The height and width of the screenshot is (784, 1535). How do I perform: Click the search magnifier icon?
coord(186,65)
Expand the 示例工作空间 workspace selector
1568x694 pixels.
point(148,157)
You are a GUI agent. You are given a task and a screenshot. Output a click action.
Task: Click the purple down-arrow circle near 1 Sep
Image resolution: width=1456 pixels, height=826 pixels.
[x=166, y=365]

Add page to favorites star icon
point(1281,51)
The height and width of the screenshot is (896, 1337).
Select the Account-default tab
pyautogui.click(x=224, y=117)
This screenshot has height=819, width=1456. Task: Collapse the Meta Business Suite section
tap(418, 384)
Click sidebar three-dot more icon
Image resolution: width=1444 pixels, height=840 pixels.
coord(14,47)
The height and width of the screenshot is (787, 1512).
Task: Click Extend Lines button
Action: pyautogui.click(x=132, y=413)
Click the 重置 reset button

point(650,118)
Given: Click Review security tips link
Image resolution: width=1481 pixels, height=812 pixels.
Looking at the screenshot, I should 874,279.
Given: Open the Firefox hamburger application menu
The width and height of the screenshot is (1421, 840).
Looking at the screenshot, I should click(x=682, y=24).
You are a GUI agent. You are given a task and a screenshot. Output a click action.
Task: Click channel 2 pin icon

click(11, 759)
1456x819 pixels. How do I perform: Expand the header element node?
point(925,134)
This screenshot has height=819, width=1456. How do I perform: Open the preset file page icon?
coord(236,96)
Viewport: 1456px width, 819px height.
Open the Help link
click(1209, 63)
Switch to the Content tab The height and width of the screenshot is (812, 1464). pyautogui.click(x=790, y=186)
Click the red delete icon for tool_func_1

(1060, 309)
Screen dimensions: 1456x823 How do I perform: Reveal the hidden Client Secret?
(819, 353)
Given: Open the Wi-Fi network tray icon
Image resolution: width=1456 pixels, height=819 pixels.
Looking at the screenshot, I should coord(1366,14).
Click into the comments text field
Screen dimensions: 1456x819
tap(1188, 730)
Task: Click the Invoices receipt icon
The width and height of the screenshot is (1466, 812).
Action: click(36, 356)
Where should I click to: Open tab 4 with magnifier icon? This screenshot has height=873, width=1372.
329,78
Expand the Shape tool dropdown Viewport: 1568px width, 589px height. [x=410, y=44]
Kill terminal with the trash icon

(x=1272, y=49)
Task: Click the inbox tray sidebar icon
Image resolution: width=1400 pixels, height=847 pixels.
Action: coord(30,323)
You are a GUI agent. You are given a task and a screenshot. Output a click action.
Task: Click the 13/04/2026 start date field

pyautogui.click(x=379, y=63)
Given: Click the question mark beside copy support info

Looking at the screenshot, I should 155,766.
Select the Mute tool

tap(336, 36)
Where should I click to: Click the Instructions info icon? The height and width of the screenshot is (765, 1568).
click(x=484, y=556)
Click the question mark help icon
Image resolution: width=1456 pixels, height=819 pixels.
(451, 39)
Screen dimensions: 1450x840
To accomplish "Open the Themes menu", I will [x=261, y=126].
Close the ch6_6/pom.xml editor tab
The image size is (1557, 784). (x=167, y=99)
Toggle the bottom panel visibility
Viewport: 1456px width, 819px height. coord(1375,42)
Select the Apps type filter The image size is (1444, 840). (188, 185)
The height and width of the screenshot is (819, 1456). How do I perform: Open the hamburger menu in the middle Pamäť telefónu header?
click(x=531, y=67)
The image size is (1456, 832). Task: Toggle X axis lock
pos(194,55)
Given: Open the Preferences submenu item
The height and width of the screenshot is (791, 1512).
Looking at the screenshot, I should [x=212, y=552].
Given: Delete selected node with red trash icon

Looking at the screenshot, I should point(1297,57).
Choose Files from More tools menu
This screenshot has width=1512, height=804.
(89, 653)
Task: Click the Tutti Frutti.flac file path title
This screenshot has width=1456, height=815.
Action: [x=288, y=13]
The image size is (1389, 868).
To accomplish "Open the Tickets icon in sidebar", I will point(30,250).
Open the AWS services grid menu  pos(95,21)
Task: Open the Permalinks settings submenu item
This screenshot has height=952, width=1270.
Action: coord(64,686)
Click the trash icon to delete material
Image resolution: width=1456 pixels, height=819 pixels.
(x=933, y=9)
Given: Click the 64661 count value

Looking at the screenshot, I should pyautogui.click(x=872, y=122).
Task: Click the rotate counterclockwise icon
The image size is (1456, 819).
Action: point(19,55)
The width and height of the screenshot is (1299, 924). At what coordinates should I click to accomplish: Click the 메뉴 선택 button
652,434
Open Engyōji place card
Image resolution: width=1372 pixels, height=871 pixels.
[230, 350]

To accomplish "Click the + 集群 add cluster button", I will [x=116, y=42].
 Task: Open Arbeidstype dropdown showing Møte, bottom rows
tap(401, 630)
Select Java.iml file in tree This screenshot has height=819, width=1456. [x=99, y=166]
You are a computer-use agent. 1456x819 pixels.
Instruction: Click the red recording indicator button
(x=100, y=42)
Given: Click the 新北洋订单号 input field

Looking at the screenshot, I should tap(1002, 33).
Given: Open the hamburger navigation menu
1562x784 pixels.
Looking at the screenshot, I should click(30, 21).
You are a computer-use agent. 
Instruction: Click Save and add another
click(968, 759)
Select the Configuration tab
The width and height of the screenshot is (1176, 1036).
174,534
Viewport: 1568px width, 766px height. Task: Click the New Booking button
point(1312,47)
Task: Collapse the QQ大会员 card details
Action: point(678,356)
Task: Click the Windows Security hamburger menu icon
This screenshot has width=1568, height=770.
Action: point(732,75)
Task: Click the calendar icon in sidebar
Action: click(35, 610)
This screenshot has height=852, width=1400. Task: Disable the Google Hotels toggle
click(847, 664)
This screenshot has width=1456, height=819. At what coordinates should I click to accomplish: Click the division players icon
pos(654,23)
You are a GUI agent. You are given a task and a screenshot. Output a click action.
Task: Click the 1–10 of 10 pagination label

......

In the preceding records, how many lines include the word "submenu"? Reply with the number only.

2